Your article is very enlightening to me. Can you tell me how you can crop the un-aligned face image. By choosing the center of the key or what?

commented

And please tell me what kind of method do you use to implement bicubic sampling.

Hi, we crop the face with keypoints. The code is like this:

def bbox_generator(anno, img_root, expand_scale=0.3):
    split = anno.split()
    img_name = split[0]
    full_w, full_h = Image.open(os.path.join(img_root, img_name)).size
    # here split[1:] should be
    x_min, y_min, w, h = [int(x) for x in split[1:]]
    
    # center_crop
    if w > h:
        dx = (w - h) / 2
        x_min += dx
        w = h
    else:
        dy = (h - w) / 2
        y_min += dy
        h = w

    expand_x = int(w * expand_scale / 2)
    expand_y = int(h * expand_scale / 2)
    new_x_min = max(0, x_min - expand_x)
    new_y_min = max(0, y_min - expand_y)
    x_max = min(new_x_min + w + 2 * expand_x, full_w)
    y_max = min(new_y_min + h + 2 * expand_y, full_h)
    return img_name, (new_x_min, new_y_min, x_max, y_max)

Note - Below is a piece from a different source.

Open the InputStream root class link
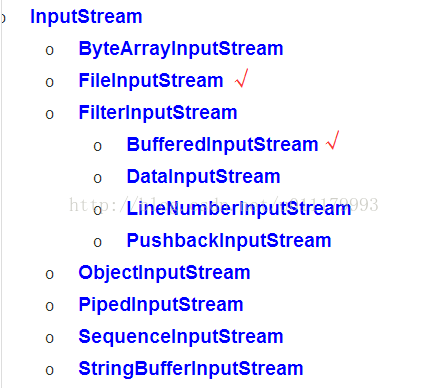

For bicubic sampling, we use img.resize, where img is a PIL.Image.

commented

Hi, we crop the face with keypoints. The code is like this:

def bbox_generator(anno, img_root, expand_scale=0.3):
    split = anno.split()
    img_name = split[0]
    full_w, full_h = Image.open(os.path.join(img_root, img_name)).size
    # here split[1:] should be
    x_min, y_min, w, h = [int(x) for x in split[1:]]
    
    # center_crop
    if w > h:
        dx = (w - h) / 2
        x_min += dx
        w = h
    else:
        dy = (h - w) / 2
        y_min += dy
        h = w

    expand_x = int(w * expand_scale / 2)
    expand_y = int(h * expand_scale / 2)
    new_x_min = max(0, x_min - expand_x)
    new_y_min = max(0, y_min - expand_y)
    x_max = min(new_x_min + w + 2 * expand_x, full_w)
    y_max = min(new_y_min + h + 2 * expand_y, full_h)
    return img_name, (new_x_min, new_y_min, x_max, y_max)

For bicubic sampling, we use img.resize, where img is a PIL.Image.

Thank you very much. I wish you all the best.